---- DATA ENTRIES
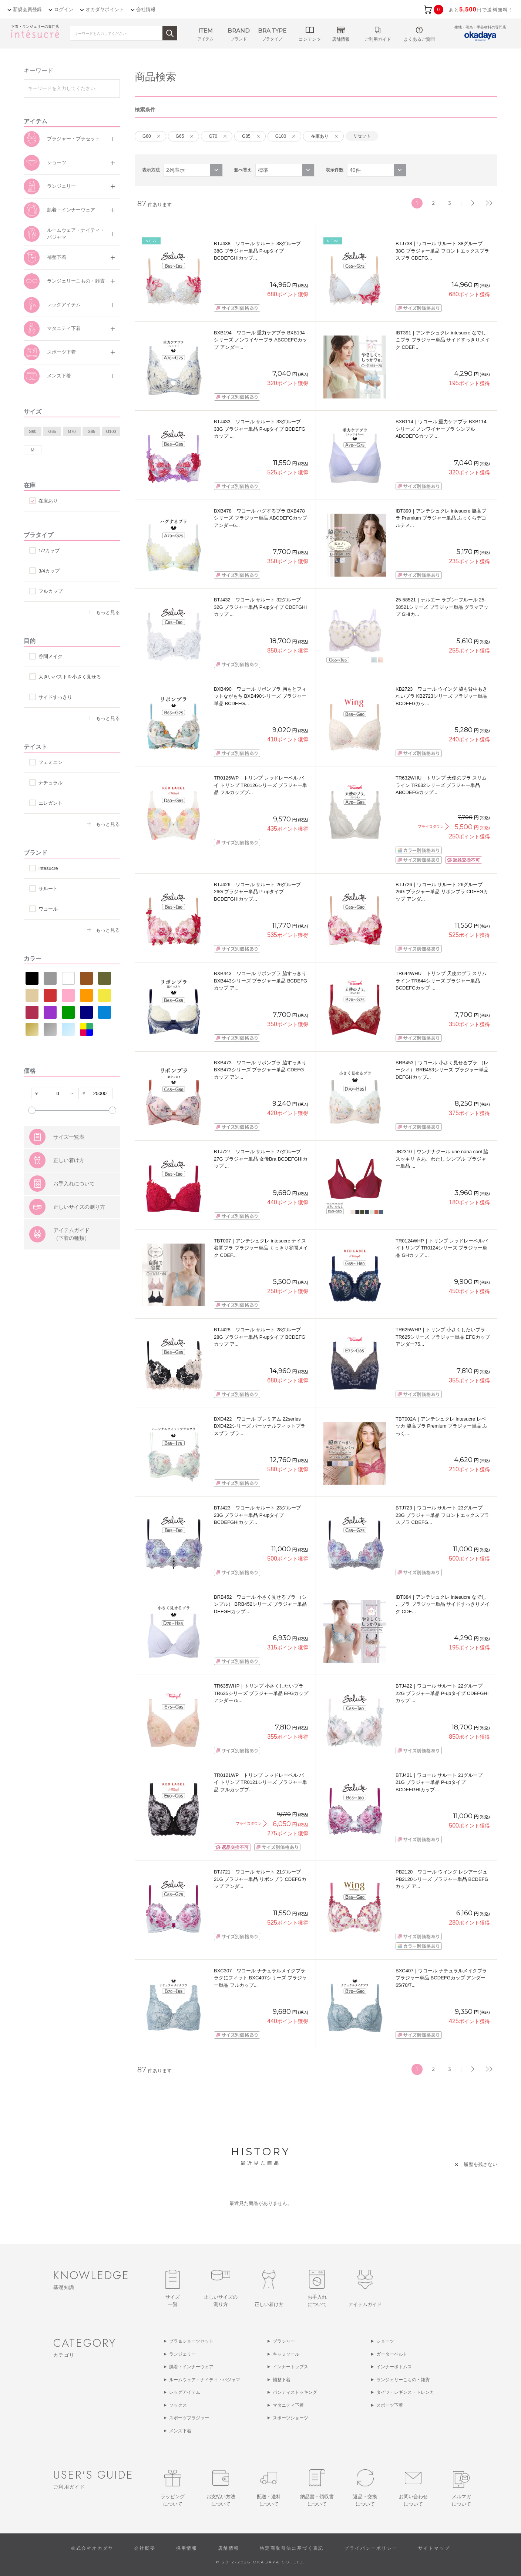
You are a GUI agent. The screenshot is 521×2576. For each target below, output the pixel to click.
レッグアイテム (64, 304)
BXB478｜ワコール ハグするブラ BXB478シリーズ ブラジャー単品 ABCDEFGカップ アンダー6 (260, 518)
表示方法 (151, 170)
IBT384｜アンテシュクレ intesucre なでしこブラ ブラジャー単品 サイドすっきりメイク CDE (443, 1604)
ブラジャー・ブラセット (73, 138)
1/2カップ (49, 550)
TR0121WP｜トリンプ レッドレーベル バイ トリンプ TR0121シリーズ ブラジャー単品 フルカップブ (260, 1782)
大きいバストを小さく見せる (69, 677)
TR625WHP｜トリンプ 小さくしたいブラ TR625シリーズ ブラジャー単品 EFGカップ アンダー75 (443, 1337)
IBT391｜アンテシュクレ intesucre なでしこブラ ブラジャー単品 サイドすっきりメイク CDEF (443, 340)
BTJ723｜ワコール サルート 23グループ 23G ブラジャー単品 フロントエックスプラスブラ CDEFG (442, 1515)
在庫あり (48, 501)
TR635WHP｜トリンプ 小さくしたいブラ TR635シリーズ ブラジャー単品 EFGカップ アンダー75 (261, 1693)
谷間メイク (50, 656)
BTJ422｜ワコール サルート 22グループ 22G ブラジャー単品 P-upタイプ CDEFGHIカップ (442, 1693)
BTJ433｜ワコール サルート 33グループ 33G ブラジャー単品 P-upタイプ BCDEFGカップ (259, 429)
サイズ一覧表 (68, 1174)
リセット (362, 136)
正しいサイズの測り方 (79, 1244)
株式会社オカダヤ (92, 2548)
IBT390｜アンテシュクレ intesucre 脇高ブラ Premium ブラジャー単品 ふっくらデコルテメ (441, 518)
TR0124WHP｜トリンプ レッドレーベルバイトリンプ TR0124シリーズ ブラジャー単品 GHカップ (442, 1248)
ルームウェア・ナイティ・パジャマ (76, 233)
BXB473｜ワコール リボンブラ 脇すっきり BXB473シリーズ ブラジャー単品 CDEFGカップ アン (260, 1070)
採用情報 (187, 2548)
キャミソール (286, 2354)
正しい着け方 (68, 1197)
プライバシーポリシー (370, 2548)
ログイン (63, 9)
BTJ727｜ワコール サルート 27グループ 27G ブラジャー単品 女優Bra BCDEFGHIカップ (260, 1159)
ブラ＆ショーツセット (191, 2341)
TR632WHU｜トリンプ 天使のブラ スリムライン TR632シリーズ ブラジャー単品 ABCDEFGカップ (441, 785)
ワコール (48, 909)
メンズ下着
--------
---- DATA ENTRIES
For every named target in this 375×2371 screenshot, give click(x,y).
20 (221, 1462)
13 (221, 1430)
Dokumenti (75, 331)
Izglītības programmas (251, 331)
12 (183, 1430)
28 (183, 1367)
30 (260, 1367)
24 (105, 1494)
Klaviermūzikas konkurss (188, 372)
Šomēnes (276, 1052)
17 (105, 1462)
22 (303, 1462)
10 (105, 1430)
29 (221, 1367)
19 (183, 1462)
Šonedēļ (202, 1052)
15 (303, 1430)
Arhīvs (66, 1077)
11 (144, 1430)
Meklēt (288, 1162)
--------
=== GOAL ===
Write out the data starting with the line containing "在庫あり (48, 501)" and ending with the line containing "ルームウェア・ナイティ・パジャマ (76, 233)", keeping both of those lines.

=== WRITTEN RESPONSE ===
在庫あり (48, 501)
TR635WHP｜トリンプ 小さくしたいブラ TR635シリーズ ブラジャー単品 EFGカップ アンダー75 (261, 1693)
谷間メイク (50, 656)
BTJ422｜ワコール サルート 22グループ 22G ブラジャー単品 P-upタイプ CDEFGHIカップ (442, 1693)
BTJ433｜ワコール サルート 33グループ 33G ブラジャー単品 P-upタイプ BCDEFGカップ (259, 429)
サイズ一覧表 (68, 1174)
リセット (362, 136)
正しいサイズの測り方 (79, 1244)
株式会社オカダヤ (92, 2548)
IBT390｜アンテシュクレ intesucre 脇高ブラ Premium ブラジャー単品 ふっくらデコルテメ (441, 518)
TR0124WHP｜トリンプ レッドレーベルバイトリンプ TR0124シリーズ ブラジャー単品 GHカップ (442, 1248)
ルームウェア・ナイティ・パジャマ (76, 233)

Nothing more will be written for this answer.